LIST OF TASKS:
A. Translate this sentence from the thread on PostgreSQL shared_buffers into Spanish: "25% of available RAM is a good idea to start."
B. In the thread on PostgreSQL shared_buffers, write out the passage that opens with "Обсуждение: Why shared_buffers" and closes with "of shared_buffers for good performance (on Linux 64-bits)?", switching "Linux" to "FreeBSD".
C. In the thread on PostgreSQL shared_buffers, what share of RAM does the reply propose as a starting value?

DOCUMENT EXCERPT:
● ● ● ● ●
Обсуждение: Why shared_buffers max is 8GB?

От:
Alexey Vasiliev
Дата:

I read from several sources, what maximum shared_buffers is 8GB.

Does this true? If yes, why exactly this number is maximum number of shared_buffers for good performance (on Linux 64-bits)?

Thanks!

От:
Ilya Kosmodemiansky
Дата:

Hi Alexey,

On Wed, Mar 26, 2014 at 1:21 PM, Alexey Vasiliev <> wrote:
> I read from several sources, what maximum shared_buffers is 8GB.

I believe that was an issue on some older versions, and thats why was
mentioned in several talks. Today it is a sort of apocrypha.

> Does this true? If yes, why exactly this number is maximum number of
> shared_buffers for good performance (on Linux 64-bits)?

25% of available RAM is a good idea to start. Sometimes, if you have
heavy workload _and_ it is possible to reside whole database in
memory, better to use something larger, about  ~75% of RAM.

Best regards,
Ilya
--
Ilya Kosmodemiansky,

PostgreSQL-Consulting.com
tel. +14084142500
cell. +4915144336040



От:
desmodemone
Дата:


Il 26/mar/2014 13:36 "Ilya Kosmodemiansky" <> ha scritto:
>
> Hi Alexey,
>
> On Wed, Mar 26, 2014 at 1:21 PM, Alexey Vasiliev <> wrote:
> > I read from several sources, what maximum shared_buffers is 8GB.
>
> I believe that was an issue on some older versions, and thats why was
> mentioned in several talks. Today it is a sort of apocrypha.
>
> > Does this true? If yes, why exactly this number is maximum number of
> > shared_buffers for good performance (on Linux 64-bits)?
>
> 25% of available RAM is a good idea to start. Sometimes, if you have
> heavy workload _and_ it is possible to reside whole database in
> memory, better to use something larger, about  ~75% of RAM.
● ● ● ● ●
Entries drawn from a collection
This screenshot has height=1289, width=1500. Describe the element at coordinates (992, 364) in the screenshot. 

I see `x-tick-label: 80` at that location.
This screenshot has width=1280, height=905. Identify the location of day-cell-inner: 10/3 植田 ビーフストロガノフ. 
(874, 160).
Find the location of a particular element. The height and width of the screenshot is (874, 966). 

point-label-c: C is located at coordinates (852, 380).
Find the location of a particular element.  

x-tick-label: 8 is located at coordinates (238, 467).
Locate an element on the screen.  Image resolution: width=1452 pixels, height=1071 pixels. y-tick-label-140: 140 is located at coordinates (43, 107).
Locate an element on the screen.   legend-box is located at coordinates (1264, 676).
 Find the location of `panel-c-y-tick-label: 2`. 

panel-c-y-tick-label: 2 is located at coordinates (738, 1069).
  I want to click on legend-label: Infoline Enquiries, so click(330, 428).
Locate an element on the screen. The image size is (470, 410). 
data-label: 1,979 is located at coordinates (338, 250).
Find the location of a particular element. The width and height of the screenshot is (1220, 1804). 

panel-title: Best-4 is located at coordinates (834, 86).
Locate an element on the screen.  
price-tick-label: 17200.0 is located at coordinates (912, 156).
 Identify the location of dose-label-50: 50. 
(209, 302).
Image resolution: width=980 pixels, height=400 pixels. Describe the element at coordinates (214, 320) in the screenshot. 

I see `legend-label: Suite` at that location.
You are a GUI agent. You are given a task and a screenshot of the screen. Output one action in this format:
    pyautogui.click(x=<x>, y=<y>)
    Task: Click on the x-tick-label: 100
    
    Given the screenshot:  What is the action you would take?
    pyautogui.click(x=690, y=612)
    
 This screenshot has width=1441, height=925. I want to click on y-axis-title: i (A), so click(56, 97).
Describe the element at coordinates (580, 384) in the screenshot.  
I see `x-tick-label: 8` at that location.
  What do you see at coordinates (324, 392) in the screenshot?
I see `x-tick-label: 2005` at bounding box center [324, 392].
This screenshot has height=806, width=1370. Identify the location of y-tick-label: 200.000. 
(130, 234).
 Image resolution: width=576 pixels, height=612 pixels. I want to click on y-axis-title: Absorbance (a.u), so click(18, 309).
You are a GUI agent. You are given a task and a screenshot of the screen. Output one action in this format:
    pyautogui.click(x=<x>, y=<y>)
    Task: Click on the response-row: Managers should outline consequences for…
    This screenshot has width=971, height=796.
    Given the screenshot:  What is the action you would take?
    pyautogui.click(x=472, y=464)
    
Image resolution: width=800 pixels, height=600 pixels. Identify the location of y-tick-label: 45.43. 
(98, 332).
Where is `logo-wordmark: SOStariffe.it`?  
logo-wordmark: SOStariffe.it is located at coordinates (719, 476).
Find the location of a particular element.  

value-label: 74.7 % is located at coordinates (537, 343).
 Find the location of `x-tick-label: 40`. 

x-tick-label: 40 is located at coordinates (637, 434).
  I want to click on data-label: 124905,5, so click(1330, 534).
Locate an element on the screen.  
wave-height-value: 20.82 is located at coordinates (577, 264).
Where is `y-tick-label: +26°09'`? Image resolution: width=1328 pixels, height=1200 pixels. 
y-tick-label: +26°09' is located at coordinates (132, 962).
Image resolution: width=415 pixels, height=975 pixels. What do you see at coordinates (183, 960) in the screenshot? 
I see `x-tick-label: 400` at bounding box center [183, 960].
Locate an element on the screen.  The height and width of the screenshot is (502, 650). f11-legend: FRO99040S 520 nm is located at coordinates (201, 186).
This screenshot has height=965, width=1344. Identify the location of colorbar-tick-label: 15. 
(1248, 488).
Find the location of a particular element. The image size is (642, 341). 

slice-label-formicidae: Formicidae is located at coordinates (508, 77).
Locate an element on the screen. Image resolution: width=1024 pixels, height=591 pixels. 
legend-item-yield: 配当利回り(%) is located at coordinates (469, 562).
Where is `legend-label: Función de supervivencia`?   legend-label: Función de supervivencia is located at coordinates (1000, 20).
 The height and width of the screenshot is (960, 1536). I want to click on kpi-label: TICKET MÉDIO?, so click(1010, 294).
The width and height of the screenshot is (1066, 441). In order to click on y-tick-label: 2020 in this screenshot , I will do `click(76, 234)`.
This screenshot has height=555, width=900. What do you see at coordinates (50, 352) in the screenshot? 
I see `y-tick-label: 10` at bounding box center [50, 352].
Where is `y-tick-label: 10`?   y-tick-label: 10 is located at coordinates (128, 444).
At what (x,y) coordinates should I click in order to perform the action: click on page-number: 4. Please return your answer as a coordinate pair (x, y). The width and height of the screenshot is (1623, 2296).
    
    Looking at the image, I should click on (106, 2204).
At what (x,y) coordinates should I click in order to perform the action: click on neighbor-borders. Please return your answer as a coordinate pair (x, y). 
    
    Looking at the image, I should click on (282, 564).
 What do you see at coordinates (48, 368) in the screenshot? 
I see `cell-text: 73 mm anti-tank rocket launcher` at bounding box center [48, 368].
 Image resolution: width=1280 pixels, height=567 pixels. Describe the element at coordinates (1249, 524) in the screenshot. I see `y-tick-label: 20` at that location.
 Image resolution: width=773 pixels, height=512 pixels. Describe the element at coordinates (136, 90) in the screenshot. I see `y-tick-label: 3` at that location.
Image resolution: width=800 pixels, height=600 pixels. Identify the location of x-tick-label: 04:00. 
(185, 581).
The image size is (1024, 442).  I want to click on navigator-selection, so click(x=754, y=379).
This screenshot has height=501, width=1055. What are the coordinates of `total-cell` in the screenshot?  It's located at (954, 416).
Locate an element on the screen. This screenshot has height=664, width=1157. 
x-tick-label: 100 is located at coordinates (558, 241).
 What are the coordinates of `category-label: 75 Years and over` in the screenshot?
● ● ● ● ●
SOLUTIONS TO EACH TASK:
A. El 25 % de la RAM disponible es una buena idea para empezar.

B.
Обсуждение: Why shared_buffers max is 8GB?

От:
Alexey Vasiliev
Дата:

I read from several sources, what maximum shared_buffers is 8GB.

Does this true? If yes, why exactly this number is maximum number of shared_buffers for good performance (on FreeBSD 64-bits)?

C. 25% of available RAM.